> It's one thing to memorize arguments in favour of a position. It's another to actively defend your positions against those aggressively invested in proving you wrong. John Stuart Mill argued that only the latter activity produces the real understanding that allows an argument, or a tradition, to be renewed and kept alive across generations against constant attempts at refutation. If you are regurgitating a stance instead of actively fighting to defend one, do you really believe in what you are saying?

A person generally cannot effectively, fluently, convincingly regurgitate an argument without understanding it, and the act of memorizing a variety of different positions primes the brain to handle all of them with greater depth and adroitness. Mill greatly underestimates the power and benefits of memorization.

I think most people would agree that memorization and a standarized 'one-size-fits-all' approach are inferior to teaching methods that are (onstensibly) creative, 'active,' and individualized.

I couldn't disagree more strongly. It's a false dichotomy. All learning -- all -- starts from and depends upon memorization. Is that its only the goal? Obviously not, but memorization gets a bad rap because it's viewed, incorrectly, as contrary to or in competition with more active, creative intellectual enterprises.

I once heard a lecture by a (famous) college professor who talked about the large numbers of students who failed (college) Algebra 1.

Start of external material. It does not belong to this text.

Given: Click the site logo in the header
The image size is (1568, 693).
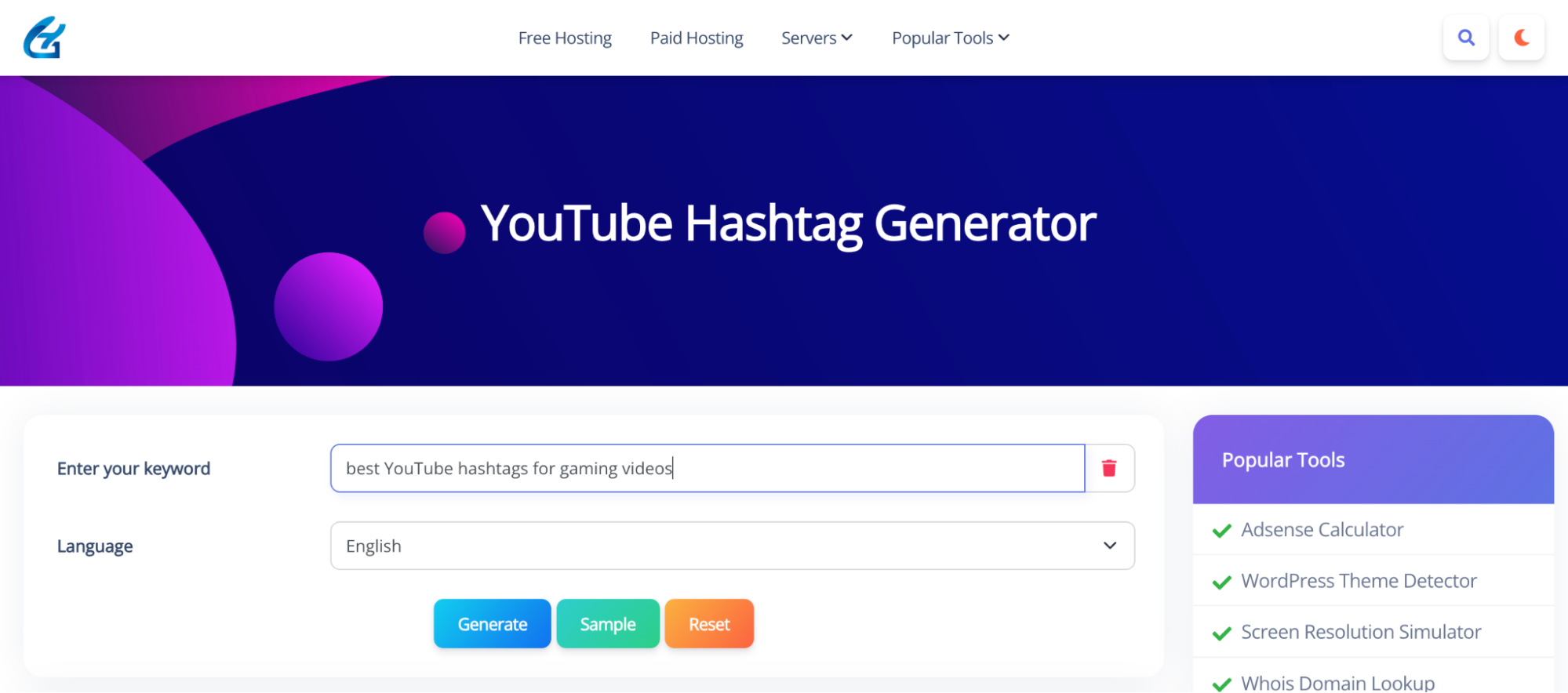Looking at the screenshot, I should (45, 38).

His argument was: you cannot memorize algebra, you have to understand. Students who are failing in college do so because they do not understand the fundamentals, and try to memorize enough to succeed - not realizing that the effort needs to go somewhere else.

Rule 1 of memorization is "do not [memorize] if you do not understand". [1] (Note: that source uses the word "learn" instead of "memorize", but to me the word learn means come to understand.)

There is a role for memorization and rote repetition, but it is not the foundation of understanding.

[1]: https://super-memory.com/articles/20rules.htm

Yeah, memorization is very underrated.

Memorization increases the size of the building blocks you can use.

Mathematics is where I see this most clearly. Why memorize hundreds of theorems? Because then you can just cite them on the fly when doing real mathematics. If you had to re-derive everything, you'd be stuck doing undergrad level math forever.

Chess Grand Masters have large repertoires of memorised openings. They do not play rote games with no understanding.

They run variations, twists and traps, on recalled openings and duel and fool by creating and breaking expectations.

In line with a number of other activities rote core skills and reflexes are foundational but not all, they're essential to practice and to dealing with situations where they don't fit but can be bent to purpose.

> Chess Grand Masters have large repertoires of memorised openings. They do not play rote games with no understanding.

This is a good example because a test of one's understanding is "do you know how to make the opponent pay for varying from the standard opening?"

For a beginner, the answer is no.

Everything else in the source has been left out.